Brief A | In the article about the Yemeni landmine victim, in which port city was the hospital Aish was taken to?
Brief B | Return, verbatim, the part of the landmine article that starts with the words "Today, we tell" and ends with "the Houthi rebels.".
#### Excerpted text ####
Republican Yemen – 2 December News
Translated and edited by Sami Almaqtari
Due to landmines laid by the Houthi rebels in large swaths of war-torn Yemen, thousands of innocent civilians have fallen victim to such mines.
Today, we tell the story of a man who dwells in a village called Al-Twafa in Tho Bab district, which lies near Bab el-Mandab strait in the impoverished country.
In a straw-made tent lives fifty-five-year-old Aish Abdullah Gaber Anbari whose two legs were lost to a landmine planted by the Houthi rebels.
Sitting on a shabby wheelchair, with depression and sorrow on his wrinkled face, he started to narrate what happened to him and how his life has turned upside down.
“Two years ago, I went to Wahega Beach to work and earn some money so that I could feed my family,” said Aish in a voice full of pain. ” When I arrived,” he continued, “there was nobody there. I just thought I was a bit early. Then all of a sudden, something I had stepped on blew up. I just found myself thrown 15 meters away from where I had previously been.”
Poor Aish Abdullah did not know a landmine had just exploded beneath his feet. He was just checking his hand that was wounded with shrapnel, not knowing the worst was yet to come. He was not aware that he would not be able to ever walk again.
As his sons and grandsons gathered around us outside his straw-made tent ( The reporter of 2 December News and Aish Abdullah ), he went on to say ” I started yelling and screaming, hoping someone would come and rescue me but it was to no avail,” he added, “I just lied down and stared up at the sky giving in to the thought that I was living the last minutes of my life. Yet I fought these thoughts and determined not to simply give up. I was gathering my strength and struggling to sit up when everything just went black. I guess I just lost consciousness. “
While Aish was slowly losing his life, a camel owner happened to walk over there. He saw him and rushed into the village, calling for help.
When Aish regained consciousness, he had been already on an old car taking him to a hospital in the port city of Hodeida. He turned his head and was in a complete shock. His legs, torn into pieces, were lying next him!
“Only then did I realize a landmine had blown up and ripped off my legs,” he told the editor of “December 2 News”, not remembering all the ins and outs of what had happened and how he had ended up in a car.”
There in the hospital, little was done for the poor man; they only stopped his bleeding and asked him to pay for the modest medical treatment he received.
One of the patients gave him a second-hand wheelchair to help him move inside and outside his tent.
Aish used to feed his family of ten sons, one of whom, who seems to be the oldest, is married with four kids and suffers from Asthma.
Now, Aish can’t work, and nor can his sick son.
Before leaving, we asked Aish if there were anything he was in need for that we could provide for him. “Be my guest for the day,” he answered in a hospitable way despite the fact that he does not have enough food for a single day.
We paraphrased our question, “How do you need people to help you?” He answered,” I want them to pray for me that Allah ( God ) grant me patience. I would be grateful for whatever help I can get.” He paused for a few seconds, staring down on the ground, and continued, “I only need another wheelchair in stead of this. The one I am using now makes it hard for me to move, and I usually fall down and hurt myself.”
According to a report published by “The New York Times” two weeks ago, the mines have killed as many as 920 civilians and wounded thousands.
The report indicated that the minefields will leave Yemen riddled with buried explosives that could kill or maim unsuspecting civilians for decades before the devices can all be removed.
#### Provided material ####
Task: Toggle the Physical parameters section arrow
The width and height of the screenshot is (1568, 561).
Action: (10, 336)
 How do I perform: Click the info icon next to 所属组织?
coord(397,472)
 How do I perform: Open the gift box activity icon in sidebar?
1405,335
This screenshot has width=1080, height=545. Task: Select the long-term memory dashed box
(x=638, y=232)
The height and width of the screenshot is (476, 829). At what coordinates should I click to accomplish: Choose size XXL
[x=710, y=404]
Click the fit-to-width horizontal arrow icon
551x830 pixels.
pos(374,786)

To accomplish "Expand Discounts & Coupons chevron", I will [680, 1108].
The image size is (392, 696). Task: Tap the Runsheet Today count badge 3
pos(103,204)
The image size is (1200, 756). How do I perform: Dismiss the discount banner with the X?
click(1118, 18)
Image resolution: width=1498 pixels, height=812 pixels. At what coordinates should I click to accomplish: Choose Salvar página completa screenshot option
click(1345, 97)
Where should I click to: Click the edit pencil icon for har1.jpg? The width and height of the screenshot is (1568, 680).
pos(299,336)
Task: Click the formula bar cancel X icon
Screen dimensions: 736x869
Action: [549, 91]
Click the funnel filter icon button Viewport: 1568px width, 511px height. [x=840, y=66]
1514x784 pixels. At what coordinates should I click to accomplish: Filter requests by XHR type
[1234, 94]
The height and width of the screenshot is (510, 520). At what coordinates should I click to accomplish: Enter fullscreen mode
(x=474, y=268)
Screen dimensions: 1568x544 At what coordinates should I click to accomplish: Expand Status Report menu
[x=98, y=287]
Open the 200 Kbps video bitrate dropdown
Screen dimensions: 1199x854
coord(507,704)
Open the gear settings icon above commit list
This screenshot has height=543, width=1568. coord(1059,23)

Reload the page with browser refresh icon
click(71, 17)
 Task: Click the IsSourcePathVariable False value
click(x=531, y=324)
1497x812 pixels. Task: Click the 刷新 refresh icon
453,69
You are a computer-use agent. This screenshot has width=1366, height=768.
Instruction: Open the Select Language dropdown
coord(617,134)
####
Written solution A | Hodeida

Written solution B |
Today, we tell the story of a man who dwells in a village called Al-Twafa in Tho Bab district, which lies near Bab el-Mandab strait in the impoverished country.
In a straw-made tent lives fifty-five-year-old Aish Abdullah Gaber Anbari whose two legs were lost to a landmine planted by the Houthi rebels.